The defendant's appeal is dismissed.

Reasons

1. Summary of grounds for appeal;

A. Although the defendant has refused to take a alcohol level, it is found that the defendant had not been able to drink before driving, and thus, the court below found the facts charged and found the defendant guilty, which affected the conclusion of the judgment by misunderstanding the facts.
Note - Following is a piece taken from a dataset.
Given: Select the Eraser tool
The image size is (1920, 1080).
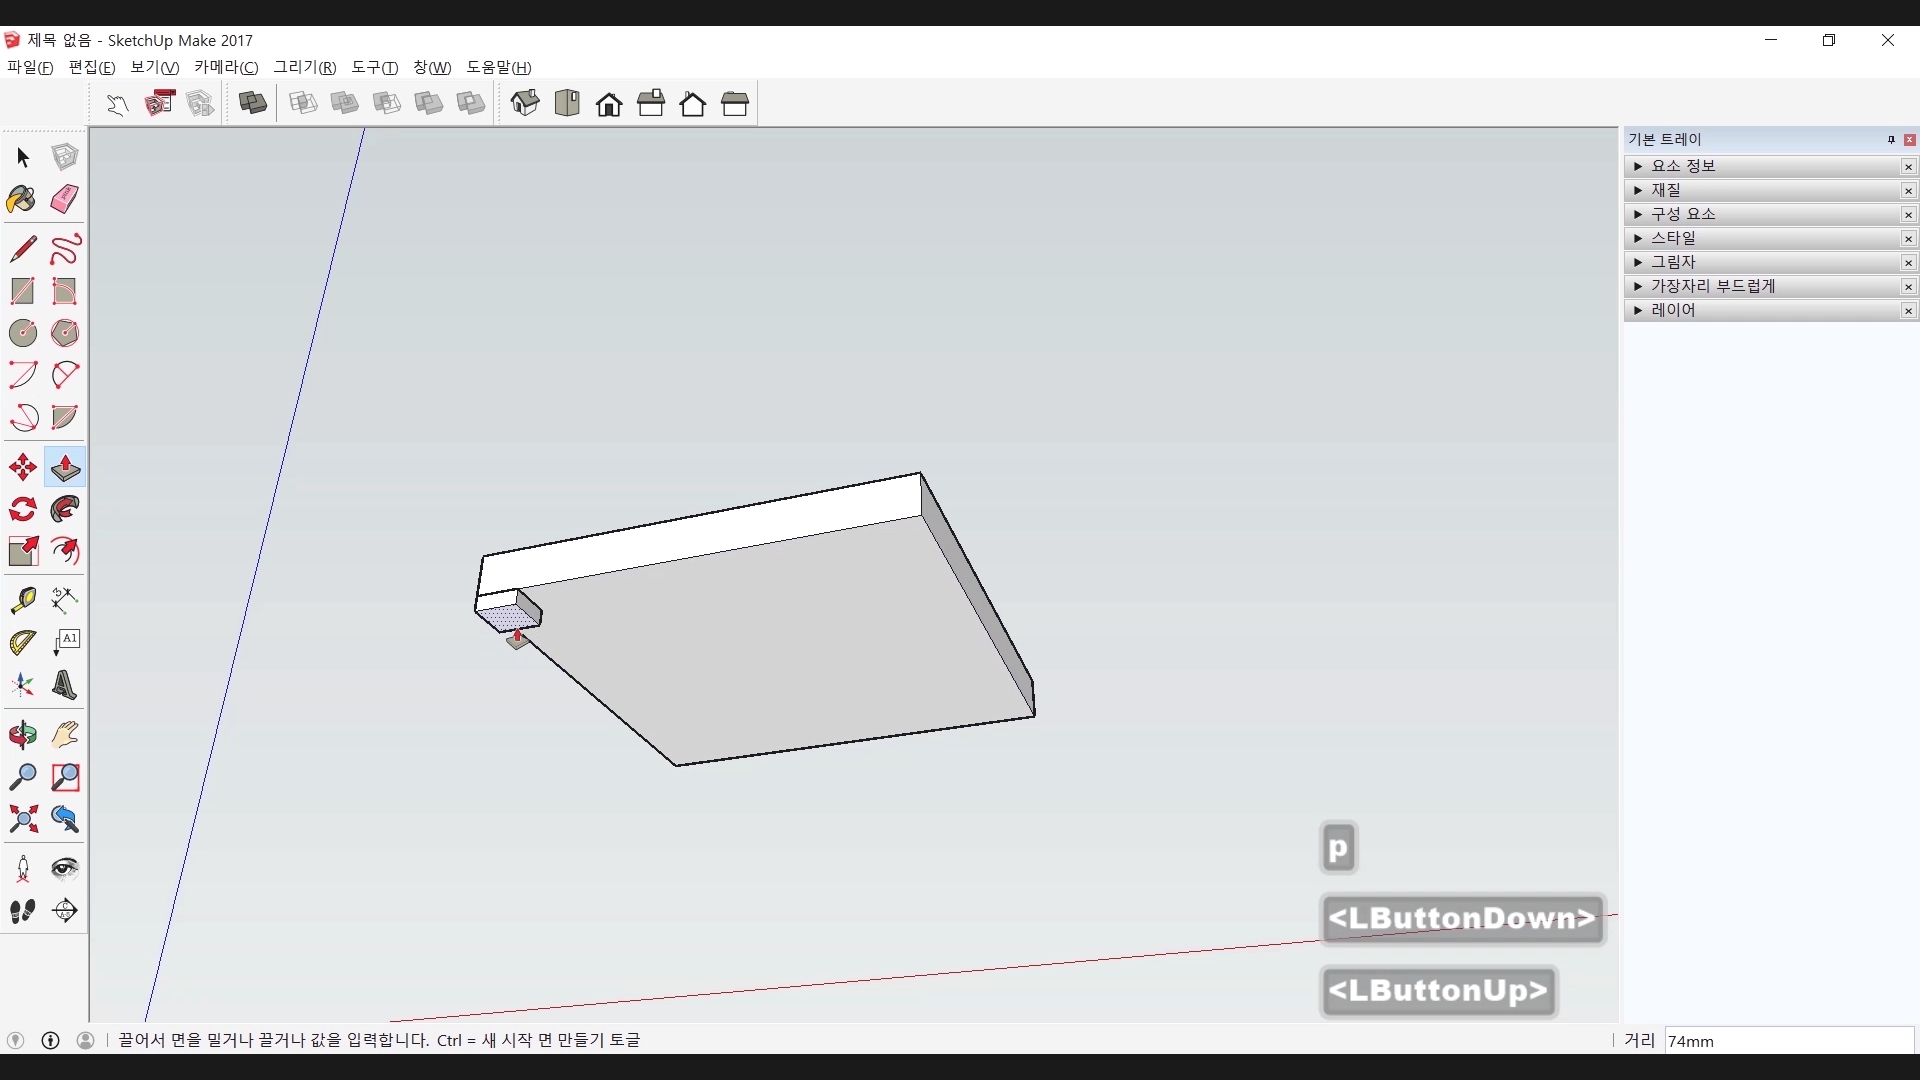Looking at the screenshot, I should tap(65, 199).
B. The sentence imposed by the court below on the defendant (5 million won of fine) is too unreasonable.

2. Determination

A. The crime of violating the Road Traffic Act of Article 148-2 (2) of the former Road Traffic Act is established when a person who has reasonable grounds to recognize that he/she is under the influence of alcohol has failed to comply with a measurement by a police officer under Article 44 (2) of the same Act. In light of the objective circumstances at the time of the request for a measurement of alcohol, in case where there are reasonable grounds to recognize that the driver has driven a motor vehicle under the influence of alcohol, and it is not clear that it is impossible to confirm whether the driver has driven the motor vehicle under the influence of alcohol, by means of an ex post facto measurement of alcohol, unless it is evident that the driver cannot confirm whether the driver has driven the motor vehicle under the influence of alcohol, and if the driver has failed to comply with such request, a police officer may request the driver

(See Supreme Court Decision 200Do6026 Decided August 24, 2001, etc.). Based on the above legal principle, H, which was duly adopted and investigated by the court below, stated that he had been engaged in drinking with the Defendant at an investigative agency where the Defendant was carrying a vehicle while drinking together with the Defendant, had a fact of drinking at a Lriju and Mriju, and Nri, the president of Lriju, was at the police station, who was at the Defendant’s place of drinking with the Defendant, and thus, he was at the Defendant’s son.